- GBP/USD climbs as UK inflation holds at 3.8% YoY, with core CPI declining to 3.6%.
- Fed expected to cut 25 bps to 4.00%–4.25%, though dissent possible as Miran pushes 50 bps.
- US Housing Starts plunge 8.5% to the lowest since May.
The British Pound (GBP) advances modestly 0.15% against the US Dollar (USD) on Wednesday as traders await the outcome of the Federal Reserve’s (Fed) monetary policy decision. Nevertheless, Sterling climbs as inflation data in the UK justifies the forecasts of the Bank of England (BoE) holding rates on Thursday. GBP/USD trades at 1.3661 after bouncing off daily lows of 1.3629.
Pound gains 0.15% as traders eye Fed’s 25 bps cut and dot plot guidance
Later on the day, the Fed is expected to reduce rates by 25 basis points (bps) to the 4.00%-4.25% range. The decision is not expected to be unanimous, as US President Donald Trump’s appointee Stephen Miran could push for a 50-basis-point cut.
TD Securities, on a note, said that Fed Chair Jerome Powell “is unlikely to commit to the future path of rate cuts,” which means that subsequent meetings would be live, keeping the Fed options open in the event of a reacceleration of inflation.

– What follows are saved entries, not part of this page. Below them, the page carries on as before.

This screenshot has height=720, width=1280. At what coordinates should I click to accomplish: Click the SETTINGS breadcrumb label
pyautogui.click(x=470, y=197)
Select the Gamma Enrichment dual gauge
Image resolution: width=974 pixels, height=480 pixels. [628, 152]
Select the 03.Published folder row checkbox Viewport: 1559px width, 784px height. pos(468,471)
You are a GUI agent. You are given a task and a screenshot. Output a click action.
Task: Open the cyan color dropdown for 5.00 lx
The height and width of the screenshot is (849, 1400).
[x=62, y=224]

Market participants will also review the updated Summary of Economic Projections (SEP) and the dot plot for insight into the future of interest rate’s path.
Earlier, US Housing Starts in August fell, hitting its lowest level since May. Starts plunged 8.5% MoM after an increase of 3.4% in July, dropping from 1.429 million to 1.307 million. Building Permits also decreased by 3.7%.

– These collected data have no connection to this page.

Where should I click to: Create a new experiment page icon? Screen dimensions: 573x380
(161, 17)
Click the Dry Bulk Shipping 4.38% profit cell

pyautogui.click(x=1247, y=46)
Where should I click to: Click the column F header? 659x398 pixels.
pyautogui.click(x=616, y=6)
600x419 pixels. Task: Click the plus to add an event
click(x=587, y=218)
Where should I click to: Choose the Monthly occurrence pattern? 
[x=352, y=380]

Across the pond, August’s inflation in the UK came in line with estimates at 3.8% YoY. Core CPI cooled from 3.8% to 3.6% YoY, and both reported readings were aligned with the BoE’s latest projections. This data cemented the case for the BoE to hold rates unchanged at 4% on Thursday. Nevertheless, a Reuters poll revealed that economists expect at least one more reduction in 2025..
GBP/USD Price Forecast: Technical outlook
The GBP/USD technical picture remains bullish, though traders will face key resistance at 1.3681, the July 4 peak. A breach of the latter will expose the 1.3700 figure, ahead of challenging the yearly peak at 1.3788. Overhead lies 1.3800.
Conversely, if GBP/USD drops below 1.3650, sellers could drive prices towards 1.3600 and test the September 16 low at 1.3596. On further weakness, the 20-day SMA could be tested at 1.3516.